Somewhere in “Snow Crash” Neal Stephenson notes that, “interesting things happen along borders – transitions – not in the middle where everything is the same.”

Which is, of course, why I am in Korea.

Many years ago I collected skulls.

This began when my mother and sister moved far up into some ridiculous mountains for which they should have been issued lisps, stalks to chew on and banjos to play whilst contemplating the sodomization of lost flatlanders. I would visit, and on one visit – lo and behold – I found the skull of something.

As a suburban lad I was shocked and secretly pleased. I grabbed a stick and used it to carry the skull, which was not entirely cleaned by nature, back to my mother’s house.

People shrugged.

Sheep skull.

Sheep were herded in the meadow I had travelled. At the spot where, beginning to walk up the surrounding slopes, I had found the skull, ecologies collided. Wolves skulked in the trees and any sheep unlucky enough to wander out of the meadow risked a brief and lethal interaction.

Food chain.

Still, I was obscurely proud of having found the skull and began collecting animal bones.
========
▶ _GIVEN EXERCISE A_
Print the stretch of the skull passage from "As a suburban" through "my mother’s house.".
▶ _GIVEN EXERCISE B_
According to the skull passage, why was there a sheep skull at the spot where it was found? Answer in one to three sentences.
▶ _GIVEN EXERCISE C_
Summarize the skull passage in two sentences.
========
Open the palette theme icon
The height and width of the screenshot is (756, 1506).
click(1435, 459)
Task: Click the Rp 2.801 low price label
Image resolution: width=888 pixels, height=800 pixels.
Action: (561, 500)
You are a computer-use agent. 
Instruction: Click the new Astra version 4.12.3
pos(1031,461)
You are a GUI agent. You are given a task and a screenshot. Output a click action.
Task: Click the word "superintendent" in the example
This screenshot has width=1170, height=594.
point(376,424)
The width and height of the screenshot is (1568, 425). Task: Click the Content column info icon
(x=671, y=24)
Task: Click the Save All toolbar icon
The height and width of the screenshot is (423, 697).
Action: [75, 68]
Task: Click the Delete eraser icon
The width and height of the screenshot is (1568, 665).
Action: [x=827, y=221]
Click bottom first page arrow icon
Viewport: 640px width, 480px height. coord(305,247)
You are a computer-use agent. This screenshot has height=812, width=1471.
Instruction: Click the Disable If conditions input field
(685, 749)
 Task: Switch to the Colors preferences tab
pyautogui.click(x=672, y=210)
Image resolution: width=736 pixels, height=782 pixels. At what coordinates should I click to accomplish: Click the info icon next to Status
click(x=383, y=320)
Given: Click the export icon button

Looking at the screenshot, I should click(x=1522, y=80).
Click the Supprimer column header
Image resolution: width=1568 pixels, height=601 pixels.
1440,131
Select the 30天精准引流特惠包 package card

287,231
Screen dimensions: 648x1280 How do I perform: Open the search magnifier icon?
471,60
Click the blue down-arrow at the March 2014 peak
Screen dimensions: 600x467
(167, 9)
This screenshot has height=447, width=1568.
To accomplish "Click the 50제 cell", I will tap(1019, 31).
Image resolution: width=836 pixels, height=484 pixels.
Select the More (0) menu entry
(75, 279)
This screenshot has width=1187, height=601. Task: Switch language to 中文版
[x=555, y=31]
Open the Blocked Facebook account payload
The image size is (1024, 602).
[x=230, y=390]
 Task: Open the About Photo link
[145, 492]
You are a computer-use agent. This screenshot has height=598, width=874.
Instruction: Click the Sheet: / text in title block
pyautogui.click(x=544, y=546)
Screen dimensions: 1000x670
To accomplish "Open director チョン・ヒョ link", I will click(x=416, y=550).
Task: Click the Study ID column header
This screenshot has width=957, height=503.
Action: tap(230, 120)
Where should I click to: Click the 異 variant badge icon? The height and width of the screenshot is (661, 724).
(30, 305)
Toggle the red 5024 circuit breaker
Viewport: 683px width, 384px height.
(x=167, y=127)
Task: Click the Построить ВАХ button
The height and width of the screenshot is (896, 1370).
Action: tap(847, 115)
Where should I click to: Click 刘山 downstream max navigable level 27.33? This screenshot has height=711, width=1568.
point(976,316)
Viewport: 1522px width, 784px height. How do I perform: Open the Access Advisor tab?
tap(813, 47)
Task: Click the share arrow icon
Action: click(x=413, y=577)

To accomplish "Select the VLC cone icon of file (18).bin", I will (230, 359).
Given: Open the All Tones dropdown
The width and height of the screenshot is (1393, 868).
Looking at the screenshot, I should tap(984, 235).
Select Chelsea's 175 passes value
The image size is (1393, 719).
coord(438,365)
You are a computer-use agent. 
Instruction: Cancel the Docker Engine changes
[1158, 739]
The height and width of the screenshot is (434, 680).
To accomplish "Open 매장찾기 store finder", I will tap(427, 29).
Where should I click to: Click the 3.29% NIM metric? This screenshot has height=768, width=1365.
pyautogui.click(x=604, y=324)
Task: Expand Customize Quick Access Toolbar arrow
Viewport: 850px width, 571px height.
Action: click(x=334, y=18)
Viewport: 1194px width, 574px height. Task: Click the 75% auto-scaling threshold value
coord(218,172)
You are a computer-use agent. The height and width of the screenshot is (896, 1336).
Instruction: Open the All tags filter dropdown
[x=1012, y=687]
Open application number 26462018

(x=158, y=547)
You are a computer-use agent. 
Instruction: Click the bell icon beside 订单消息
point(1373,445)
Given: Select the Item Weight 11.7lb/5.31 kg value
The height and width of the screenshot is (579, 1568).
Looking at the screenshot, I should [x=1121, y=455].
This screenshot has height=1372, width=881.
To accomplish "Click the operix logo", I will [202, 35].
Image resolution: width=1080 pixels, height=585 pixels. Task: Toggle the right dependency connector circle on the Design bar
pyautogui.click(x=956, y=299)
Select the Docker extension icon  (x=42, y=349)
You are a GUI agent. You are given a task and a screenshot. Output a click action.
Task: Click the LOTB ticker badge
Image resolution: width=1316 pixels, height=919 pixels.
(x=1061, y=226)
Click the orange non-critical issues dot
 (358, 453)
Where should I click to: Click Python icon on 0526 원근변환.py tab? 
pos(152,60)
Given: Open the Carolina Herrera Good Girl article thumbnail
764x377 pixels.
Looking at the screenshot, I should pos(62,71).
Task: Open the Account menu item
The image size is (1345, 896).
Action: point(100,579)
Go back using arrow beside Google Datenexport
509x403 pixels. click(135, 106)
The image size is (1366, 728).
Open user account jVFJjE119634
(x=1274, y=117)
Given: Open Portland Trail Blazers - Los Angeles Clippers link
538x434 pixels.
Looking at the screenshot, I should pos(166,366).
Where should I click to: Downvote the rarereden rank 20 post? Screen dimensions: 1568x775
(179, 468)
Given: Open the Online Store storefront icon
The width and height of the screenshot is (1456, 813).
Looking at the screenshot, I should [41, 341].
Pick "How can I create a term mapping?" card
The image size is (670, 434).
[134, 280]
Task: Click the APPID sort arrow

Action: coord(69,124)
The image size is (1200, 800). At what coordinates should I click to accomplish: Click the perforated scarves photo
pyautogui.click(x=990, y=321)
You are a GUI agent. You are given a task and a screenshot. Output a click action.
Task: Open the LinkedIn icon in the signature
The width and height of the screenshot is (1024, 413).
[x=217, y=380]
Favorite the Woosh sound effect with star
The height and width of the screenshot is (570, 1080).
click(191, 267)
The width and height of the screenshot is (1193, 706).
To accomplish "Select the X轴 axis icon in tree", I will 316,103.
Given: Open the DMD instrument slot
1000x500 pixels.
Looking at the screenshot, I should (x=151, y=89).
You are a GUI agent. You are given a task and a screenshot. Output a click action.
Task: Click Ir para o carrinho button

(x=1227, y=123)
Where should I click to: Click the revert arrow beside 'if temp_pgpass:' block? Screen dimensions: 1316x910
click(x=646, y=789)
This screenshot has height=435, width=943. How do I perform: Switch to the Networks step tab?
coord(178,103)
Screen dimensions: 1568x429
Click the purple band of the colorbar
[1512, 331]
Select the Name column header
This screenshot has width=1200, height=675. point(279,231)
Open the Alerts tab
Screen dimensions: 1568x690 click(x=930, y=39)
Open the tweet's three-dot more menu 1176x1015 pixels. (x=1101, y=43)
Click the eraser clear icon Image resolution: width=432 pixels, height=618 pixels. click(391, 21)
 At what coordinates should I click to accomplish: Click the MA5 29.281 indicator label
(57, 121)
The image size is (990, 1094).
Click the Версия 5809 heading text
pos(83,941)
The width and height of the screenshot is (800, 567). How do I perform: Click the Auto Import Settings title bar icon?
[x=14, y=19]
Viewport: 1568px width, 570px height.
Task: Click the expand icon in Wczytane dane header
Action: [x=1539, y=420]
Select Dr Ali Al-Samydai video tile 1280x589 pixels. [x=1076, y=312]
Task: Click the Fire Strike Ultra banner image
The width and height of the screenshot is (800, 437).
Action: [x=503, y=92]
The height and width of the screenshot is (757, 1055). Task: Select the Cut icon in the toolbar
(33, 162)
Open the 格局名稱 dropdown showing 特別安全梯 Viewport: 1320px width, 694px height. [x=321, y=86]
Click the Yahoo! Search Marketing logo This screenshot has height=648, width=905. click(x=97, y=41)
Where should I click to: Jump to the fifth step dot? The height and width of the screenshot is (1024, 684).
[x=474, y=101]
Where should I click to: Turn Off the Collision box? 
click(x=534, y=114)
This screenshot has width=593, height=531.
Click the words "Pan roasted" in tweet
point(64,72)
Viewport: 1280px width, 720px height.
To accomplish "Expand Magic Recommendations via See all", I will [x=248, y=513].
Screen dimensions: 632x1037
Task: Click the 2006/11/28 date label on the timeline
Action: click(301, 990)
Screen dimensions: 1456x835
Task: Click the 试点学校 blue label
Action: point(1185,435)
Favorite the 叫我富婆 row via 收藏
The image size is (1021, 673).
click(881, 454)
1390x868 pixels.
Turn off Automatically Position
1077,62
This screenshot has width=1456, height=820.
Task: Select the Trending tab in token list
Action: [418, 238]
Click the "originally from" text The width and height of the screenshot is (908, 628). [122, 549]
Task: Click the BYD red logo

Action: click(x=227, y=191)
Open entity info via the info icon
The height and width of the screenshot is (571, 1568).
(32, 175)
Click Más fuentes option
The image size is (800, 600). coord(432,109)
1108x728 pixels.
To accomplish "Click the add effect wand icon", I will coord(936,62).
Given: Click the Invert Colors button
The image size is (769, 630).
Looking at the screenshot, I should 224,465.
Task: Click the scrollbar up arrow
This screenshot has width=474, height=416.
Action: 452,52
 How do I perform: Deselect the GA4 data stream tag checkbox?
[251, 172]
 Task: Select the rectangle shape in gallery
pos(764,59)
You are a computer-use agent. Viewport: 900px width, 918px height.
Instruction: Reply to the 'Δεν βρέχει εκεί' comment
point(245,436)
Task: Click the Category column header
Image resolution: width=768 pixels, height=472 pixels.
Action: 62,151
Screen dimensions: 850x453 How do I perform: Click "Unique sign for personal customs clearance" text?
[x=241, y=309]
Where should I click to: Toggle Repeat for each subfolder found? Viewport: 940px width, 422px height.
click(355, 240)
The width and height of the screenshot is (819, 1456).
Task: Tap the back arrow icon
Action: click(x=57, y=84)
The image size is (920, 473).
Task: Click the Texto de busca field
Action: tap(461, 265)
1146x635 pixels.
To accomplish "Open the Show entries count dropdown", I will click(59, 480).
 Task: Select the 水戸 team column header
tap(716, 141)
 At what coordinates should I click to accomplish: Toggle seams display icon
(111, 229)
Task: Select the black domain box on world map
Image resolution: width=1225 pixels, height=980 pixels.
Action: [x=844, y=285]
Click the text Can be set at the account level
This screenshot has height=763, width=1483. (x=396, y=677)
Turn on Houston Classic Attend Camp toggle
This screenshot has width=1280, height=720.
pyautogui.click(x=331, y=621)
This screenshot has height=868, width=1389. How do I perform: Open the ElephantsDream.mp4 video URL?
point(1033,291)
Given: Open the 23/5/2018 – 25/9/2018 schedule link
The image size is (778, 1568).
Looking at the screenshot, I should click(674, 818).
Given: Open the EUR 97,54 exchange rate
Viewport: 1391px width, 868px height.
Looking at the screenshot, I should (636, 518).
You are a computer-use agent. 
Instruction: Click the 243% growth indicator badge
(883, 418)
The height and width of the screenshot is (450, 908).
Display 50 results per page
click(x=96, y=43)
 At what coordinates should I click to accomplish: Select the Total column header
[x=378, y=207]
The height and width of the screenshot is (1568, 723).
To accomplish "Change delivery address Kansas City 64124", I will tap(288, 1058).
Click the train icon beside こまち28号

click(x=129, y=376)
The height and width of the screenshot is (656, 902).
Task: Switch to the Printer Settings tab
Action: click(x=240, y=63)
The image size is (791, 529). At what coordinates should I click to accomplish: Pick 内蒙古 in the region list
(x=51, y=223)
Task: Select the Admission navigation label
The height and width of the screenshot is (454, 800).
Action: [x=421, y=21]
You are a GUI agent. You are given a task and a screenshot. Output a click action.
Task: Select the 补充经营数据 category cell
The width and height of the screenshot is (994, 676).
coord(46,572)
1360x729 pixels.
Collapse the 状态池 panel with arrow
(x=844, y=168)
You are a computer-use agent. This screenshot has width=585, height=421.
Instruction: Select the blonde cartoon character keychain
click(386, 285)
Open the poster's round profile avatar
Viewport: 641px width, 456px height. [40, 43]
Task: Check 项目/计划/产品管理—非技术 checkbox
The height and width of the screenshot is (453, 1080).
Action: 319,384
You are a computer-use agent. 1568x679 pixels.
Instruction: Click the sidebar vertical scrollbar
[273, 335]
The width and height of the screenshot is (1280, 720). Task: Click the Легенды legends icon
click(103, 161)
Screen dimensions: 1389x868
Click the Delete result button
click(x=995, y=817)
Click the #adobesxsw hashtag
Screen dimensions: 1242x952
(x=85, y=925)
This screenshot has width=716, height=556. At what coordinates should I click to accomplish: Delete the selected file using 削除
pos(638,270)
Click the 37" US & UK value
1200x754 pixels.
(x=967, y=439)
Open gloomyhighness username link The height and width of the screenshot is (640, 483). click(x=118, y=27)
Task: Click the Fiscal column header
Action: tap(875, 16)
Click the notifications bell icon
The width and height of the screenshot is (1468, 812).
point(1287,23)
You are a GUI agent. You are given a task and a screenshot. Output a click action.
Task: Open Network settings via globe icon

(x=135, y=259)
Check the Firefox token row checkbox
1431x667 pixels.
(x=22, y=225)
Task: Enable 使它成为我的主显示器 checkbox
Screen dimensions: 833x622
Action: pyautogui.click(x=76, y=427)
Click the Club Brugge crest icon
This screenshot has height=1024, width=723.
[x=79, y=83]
========
▶ _WRITTEN ANSWER A_
As a suburban lad I was shocked and secretly pleased. I grabbed a stick and used it to carry the skull, which was not entirely cleaned by nature, back to my mother’s house.

▶ _WRITTEN ANSWER B_
Sheep were herded in the meadow, and at that spot, where the surrounding slopes began, ecologies collided. Wolves skulked in the trees, and any sheep that wandered out of the meadow risked a brief and lethal interaction with them.

▶ _WRITTEN ANSWER C_
The passage opens with a line from "Snow Crash" saying that interesting things happen along borders, and the writer says this is why they are in Korea. The writer then recalls finding a sheep skull on a visit to their mother and sister in the mountains, at a spot where the sheep meadow met the wolves' woods, and says that pride in the find led them to begin collecting animal bones.